Santander Bank, N. A. formerly Sovereign Bank, is a wholly-owned subsidiary of the Spanish Santander Group. It is based in Boston and its principal market is the northeastern United States. It has $57.5 billion in deposits, operates about 650 retail banking offices and over 2,000 ATMs, and employs approximately 9,800 people. It offers an array of financial services and products including retail banking, mortgages, corporate banking, cash management, credit card, capital markets, trust and wealth management, and insurance.
Sovereign Bank was rebranded as Santander Bank on October 17, 2013; the stad.
History of Santander Bank
Santander Bank, N.A., was founded on October 8, 1902, as “Sovereign Bank”, a savings and loan in Wyomissing, Pennsylvania. The company’s earliest customers were largely textile workers. Sovereign expanded rapidly during the savings and loan crisis of the 1980s and 1990s, acquiring numerous other banks. In 2000, Sovereign bought 278 New England branches from the newly merged FleetBoston Financial, becoming the third-largest retail bank in the Boston area at one stroke. This transaction was driven by a requirement from bank regulators that Fleet Bank and BankBoston divest 306 branches as a condition for the merger.
Forty-five years before the founding of Sovereign Bank, its future parent was founded as Banco Santander on 15 May 1857, with the approval of Queen Isabel II of Spain. The bank grew and in the 1920s started to build a network of branches. In 1942 it opened in Madrid. In 1934 Emilio Botín Sanz de Sautuola y López became director, and in 1950, chairman. He expanded the bank throughout Spain, so in 1957 it was Spain’s seventh-largest bank. In 1976 it acquired First National Bank of Puerto Rico
and in 1982 Banco Español-Chile. In 1986, Emilio senior’s son, Emilio Botin-Sanz de Sautuola y García de los Ríos, succeeded him. In the late 1980s, he acquired CC-Bank in Germany and a stake was in Banco de Comercio e Industria in Portugal. In 1989, the “Supercuenta Santander” was launched.

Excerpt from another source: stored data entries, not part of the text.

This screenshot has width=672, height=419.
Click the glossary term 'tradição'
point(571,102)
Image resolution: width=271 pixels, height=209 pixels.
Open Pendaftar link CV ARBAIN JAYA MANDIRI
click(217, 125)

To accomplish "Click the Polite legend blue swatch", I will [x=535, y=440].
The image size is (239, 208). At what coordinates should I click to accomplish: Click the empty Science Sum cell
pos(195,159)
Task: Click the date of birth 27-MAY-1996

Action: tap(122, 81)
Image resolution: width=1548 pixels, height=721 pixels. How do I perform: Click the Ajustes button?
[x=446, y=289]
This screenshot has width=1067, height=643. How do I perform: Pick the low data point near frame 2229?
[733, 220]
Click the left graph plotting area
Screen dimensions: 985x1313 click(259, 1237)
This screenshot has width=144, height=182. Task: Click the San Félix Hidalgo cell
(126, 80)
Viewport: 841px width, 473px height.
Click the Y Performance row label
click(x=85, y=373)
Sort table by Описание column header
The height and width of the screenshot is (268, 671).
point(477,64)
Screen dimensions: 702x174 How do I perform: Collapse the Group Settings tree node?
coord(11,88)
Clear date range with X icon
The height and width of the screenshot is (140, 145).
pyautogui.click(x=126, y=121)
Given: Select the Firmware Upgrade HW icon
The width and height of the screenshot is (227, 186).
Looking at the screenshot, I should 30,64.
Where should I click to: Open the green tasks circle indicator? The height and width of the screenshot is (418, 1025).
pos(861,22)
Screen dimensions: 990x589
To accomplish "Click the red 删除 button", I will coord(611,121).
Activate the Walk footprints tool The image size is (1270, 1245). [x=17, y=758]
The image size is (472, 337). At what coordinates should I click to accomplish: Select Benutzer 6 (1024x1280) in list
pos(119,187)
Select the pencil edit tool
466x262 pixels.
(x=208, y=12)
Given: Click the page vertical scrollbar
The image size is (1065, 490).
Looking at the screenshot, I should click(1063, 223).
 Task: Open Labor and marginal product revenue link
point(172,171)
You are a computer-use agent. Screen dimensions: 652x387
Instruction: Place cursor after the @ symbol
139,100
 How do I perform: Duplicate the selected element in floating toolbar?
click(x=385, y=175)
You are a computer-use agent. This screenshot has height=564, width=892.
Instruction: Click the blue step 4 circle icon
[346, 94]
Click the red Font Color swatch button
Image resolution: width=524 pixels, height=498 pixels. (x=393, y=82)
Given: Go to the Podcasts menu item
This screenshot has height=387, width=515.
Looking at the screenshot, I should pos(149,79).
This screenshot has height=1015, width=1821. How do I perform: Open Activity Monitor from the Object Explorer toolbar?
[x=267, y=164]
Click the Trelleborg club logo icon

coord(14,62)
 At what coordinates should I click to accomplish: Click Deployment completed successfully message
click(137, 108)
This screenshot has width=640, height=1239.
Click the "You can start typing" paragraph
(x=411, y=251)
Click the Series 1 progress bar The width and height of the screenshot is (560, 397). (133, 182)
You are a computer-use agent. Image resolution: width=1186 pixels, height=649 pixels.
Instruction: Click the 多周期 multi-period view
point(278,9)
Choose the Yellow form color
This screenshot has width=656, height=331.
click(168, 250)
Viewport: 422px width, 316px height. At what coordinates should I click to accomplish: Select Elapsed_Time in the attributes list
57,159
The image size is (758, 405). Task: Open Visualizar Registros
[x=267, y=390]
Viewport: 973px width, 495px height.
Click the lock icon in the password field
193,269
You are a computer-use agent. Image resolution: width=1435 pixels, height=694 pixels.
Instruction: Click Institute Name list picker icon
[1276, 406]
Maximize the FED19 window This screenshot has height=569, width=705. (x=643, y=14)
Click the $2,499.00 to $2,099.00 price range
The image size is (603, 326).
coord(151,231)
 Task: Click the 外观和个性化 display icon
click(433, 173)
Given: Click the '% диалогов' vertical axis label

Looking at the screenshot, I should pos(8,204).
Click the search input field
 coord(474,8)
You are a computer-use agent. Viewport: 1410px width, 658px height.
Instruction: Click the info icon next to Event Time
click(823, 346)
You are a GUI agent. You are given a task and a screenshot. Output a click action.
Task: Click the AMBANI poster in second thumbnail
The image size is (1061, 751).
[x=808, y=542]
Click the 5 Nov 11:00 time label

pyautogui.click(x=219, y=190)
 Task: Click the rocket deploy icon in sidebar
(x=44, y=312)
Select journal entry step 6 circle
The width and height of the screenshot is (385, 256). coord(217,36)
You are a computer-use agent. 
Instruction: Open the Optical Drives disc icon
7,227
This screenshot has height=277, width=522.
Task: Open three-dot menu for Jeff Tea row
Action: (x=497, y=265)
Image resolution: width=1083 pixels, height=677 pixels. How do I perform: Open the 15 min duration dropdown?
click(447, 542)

Sovereign bought the naming rights to Mercer County’s new arena in 1999 in support of newly acquired Trenton Savings Bank (formerly TSFS) and other New Jersey branches for a ten-year term. In the following years, the bank also named the Sovereign Center arena and Sovereign Performing Arts Center in Reading, Pennsylvania, and Sovereign Bank Stadium in York, Pennsylvania.
In June 2006, Banco Santander purchased almost 20% of Sovereign Bank for US$2.4 billion. As Banco Santander owned 25% of Sovereign, it had the right to buy the bank for $40 per share for one year beginning in the middle of 2008.
On June 1, 2006, Sovereign Bank purchased Independence Community Bank Corp. of Brooklyn, New York, for US$3.6 billion in cash. Sovereign completed the transition process of Independence and S.I. Bank & Trust customers on September 9, 2006. Sovereign financed this merger through its partial sale to Spain’s Banco Santander Central Hispano.
On October 13, 2008, Banco Santander purchased the remainder of Sovereign for US$1.9 billion (1.4 billion euros). Sovereign Bank was severely affected by losses related to auto loans and stock in Fannie Mae and Freddie Mac. Banco Santander had previously seen a loss of over $1 billion on its investment in Sovereign,
when the latter’s share price tumbled after being downgraded by Moody’s in September 2008. On January 30, 2009, Banco Santander completed its acquisition of Sovereign Bank, for about $2.51 per share.
In August 2011, the bank announced its plans to formally relocate its U.S. headquarters from Wyomissing, Pennsylvania, to Boston, Massachusetts, where its top executives had already been located for the previous few years.
In late September 2011, the bank announced that it would officially change its name to “Santander” as part of its parent company’s goal to create a global brand. The rebranding was completed on October 17, 2013.
In March 2015, Scott Powell was appointed head of U.S. business at Santander, and CEO of Santander Holdings USA, replacing Roman Blanco. Powell left his role as CEO in December 2019. He was replaced by Timothy Wennes.